The microbiome extends host evolutionary potential

Abstract

The microbiome shapes many host traits, yet the biology of microbiomes challenges traditional evolutionary models. Here, we illustrate how integrating the microbiome into quantitative genetics can help untangle complexities of host-microbiome evolution. We describe two general ways in which the microbiome may affect host evolutionary potential: by shifting the mean host phenotype and by changing the variance in host phenotype in the population. We synthesize the literature across diverse taxa and discuss how these scenarios could shape the host response to selection. We conclude by outlining key avenues of research to improve our understanding of the complex interplay between hosts and microbiomes.

Fig. 1. Microbial influence on host phenotypic variation.

The microbiome encodes many more genes than the host genome alone. Interactions with variation in the microbiome may alter the host genotype-phenotype map, shaping host phenotypic variance within populations. A First, some host phenotypes will not be affected by the microbiome (visualized in gray) and it is worth noting that not all microbes will influence host phenotypes. B The microbiome may shift the mean host phenotypes. The blue distribution is suggestive of when hosts leverage locally adaptive microbiomes to match local selective pressures. C Alternatively, the microbiome may also alter phenotypic variance (conceptualized in purple). D Finally, both the phenotypic mean and variance may be affected by the microbiome (in green). We note here that these scenarios are not mutually exclusive. Expanding host phenotypic variation through the microbiome may allow hosts to explore novel regions of fitness landscapes. These are conceptualized phenotypic distributions, and more experimental work is necessary to confirm how the microbiome affects host phenotypic distributions.
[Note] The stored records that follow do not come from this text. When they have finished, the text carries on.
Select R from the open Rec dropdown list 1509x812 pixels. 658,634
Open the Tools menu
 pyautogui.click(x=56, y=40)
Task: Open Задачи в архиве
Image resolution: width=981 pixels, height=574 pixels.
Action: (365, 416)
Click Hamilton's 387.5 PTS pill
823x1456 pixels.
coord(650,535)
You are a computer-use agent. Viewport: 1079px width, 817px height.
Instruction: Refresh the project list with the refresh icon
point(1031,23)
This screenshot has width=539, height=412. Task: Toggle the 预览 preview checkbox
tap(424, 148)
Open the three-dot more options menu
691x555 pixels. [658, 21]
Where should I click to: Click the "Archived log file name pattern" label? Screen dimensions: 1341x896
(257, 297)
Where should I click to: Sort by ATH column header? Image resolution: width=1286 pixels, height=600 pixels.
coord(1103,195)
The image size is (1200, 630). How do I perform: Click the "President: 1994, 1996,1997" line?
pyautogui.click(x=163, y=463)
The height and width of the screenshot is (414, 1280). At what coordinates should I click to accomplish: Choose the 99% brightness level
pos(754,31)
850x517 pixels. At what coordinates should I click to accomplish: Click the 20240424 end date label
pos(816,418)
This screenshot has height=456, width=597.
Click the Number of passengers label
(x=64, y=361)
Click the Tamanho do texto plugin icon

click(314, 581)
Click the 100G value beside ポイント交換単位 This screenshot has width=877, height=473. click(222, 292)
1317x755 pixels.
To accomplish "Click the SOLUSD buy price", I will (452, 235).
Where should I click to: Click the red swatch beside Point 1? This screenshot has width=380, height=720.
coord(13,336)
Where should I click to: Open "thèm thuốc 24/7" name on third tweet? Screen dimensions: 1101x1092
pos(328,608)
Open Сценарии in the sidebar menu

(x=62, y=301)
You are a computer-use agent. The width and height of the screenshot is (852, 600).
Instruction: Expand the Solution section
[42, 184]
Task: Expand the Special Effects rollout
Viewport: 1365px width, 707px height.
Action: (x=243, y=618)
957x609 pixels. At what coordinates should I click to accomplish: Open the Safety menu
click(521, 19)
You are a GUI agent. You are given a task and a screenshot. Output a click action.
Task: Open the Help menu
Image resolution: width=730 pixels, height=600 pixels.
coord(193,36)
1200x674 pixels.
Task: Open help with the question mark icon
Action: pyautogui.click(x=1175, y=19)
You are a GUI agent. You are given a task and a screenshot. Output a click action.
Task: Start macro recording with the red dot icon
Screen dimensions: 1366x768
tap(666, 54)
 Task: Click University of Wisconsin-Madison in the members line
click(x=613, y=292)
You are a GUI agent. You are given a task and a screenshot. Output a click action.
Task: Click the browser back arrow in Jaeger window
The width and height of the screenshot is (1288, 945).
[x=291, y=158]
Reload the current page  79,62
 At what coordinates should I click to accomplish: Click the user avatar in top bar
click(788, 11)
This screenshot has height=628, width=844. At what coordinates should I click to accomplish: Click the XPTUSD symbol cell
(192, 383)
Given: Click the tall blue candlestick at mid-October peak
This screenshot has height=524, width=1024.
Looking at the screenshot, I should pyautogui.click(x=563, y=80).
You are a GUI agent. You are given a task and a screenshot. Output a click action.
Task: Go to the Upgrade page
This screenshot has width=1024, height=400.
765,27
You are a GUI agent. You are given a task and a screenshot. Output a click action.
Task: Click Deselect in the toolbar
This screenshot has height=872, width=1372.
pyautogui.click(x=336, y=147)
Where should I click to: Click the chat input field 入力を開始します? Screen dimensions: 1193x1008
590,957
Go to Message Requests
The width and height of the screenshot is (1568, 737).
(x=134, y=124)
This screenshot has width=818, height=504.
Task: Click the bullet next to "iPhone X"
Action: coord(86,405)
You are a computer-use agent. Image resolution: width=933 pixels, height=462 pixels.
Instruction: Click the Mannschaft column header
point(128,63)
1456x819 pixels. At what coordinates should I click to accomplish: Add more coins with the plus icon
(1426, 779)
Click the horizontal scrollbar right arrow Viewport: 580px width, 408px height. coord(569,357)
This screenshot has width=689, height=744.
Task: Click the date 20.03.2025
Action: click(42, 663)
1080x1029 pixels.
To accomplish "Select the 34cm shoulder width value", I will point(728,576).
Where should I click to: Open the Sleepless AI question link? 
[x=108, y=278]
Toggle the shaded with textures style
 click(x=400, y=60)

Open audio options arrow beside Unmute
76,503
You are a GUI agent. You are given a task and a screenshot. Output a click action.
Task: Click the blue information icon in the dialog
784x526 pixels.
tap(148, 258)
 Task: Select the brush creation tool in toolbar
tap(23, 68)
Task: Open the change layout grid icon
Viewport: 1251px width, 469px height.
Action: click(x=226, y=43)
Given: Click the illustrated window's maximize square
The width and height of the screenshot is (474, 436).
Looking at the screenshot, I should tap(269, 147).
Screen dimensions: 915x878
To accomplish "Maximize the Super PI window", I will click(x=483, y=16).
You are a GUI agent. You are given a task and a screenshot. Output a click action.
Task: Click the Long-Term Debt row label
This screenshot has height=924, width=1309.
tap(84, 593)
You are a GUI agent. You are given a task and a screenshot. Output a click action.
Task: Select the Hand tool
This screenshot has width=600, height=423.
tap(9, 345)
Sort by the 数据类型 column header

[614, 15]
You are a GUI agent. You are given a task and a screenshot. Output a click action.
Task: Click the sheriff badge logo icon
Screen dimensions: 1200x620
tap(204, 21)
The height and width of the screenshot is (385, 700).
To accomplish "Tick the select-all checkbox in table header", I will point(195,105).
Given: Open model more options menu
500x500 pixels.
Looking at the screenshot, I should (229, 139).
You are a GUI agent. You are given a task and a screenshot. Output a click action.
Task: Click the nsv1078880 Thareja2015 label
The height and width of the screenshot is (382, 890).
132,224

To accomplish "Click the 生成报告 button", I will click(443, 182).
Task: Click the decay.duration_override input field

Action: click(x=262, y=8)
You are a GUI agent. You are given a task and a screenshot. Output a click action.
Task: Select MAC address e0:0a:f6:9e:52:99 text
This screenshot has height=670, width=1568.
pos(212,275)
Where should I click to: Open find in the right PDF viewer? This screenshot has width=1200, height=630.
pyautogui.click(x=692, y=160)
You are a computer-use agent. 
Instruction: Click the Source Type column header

Fig. 2. Microbiome responds to host experimental evolution.

Experimental evolution is a powerful tool to understand the genetic basis of adaptation. A Hypothesized schematic of the microbial response during adaptation in flies. B Microbial diversity is frequently reduced in evolved populations during experimental evolution in flies. Data is reproduced from Henry & Ayroles. Here, each point represents Shannon diversity of metagenomes from a pool of sequenced flies. Asterisks denote the experiments where microbial diversity is significantly different between control and evolved populations.

Fig. 3. Partitioning microbial effects on host adaptation.

Experimental approaches developed for variance partitioning in quantitative genetics can be a powerful way to assess the influence of the microbiome on host evolution. A Experimental evolution will provide critical insights into how hosts and microbiomes respond to stressful environments. By including the microbiome (visualized as different colored circles) in experimental evolution, then genetic responses in both host and microbiome can be measured following selection. At the end of experimental evolution, we expect both host and microbiome to adapt - visualized as blue fly and blue/purple microbes. Microbial evolution may occur at the strain level (e.g., when beneficial mutations in particular genes drive adaptation to the novel selective pressure). Alternatively, selection may increase the frequency of a particular microbial taxon, leading to loss of microbial taxa in the adapted microbiome. To test how the microbiome interacts with the host genome to influence host phenotypes, one can perform fully factorial, reciprocal transplants between host, microbiome, and environment. B Key insights will be gained from examining the evolutionary trajectory of alleles that emerge or change in frequency during experimental evolution. C To test how microbial variation influences host phenotype, hosts can be inoculated with different levels of microbial variation. Removing the microbiome through antibiotics (or other manipulations) will show how hosts respond to perturbation to their microbiomes. D Finally, diallel crosses can be used to show how host and microbial genetic variation interact. Diallel crosses are performed by crossing all possible combinations between inbred lines to each other in a common environment (represented by fly colors). Rearing F1s in different microbial environments will enable partitioning of the additive and nonlinear, epistatic components between host and microbial genetic variation.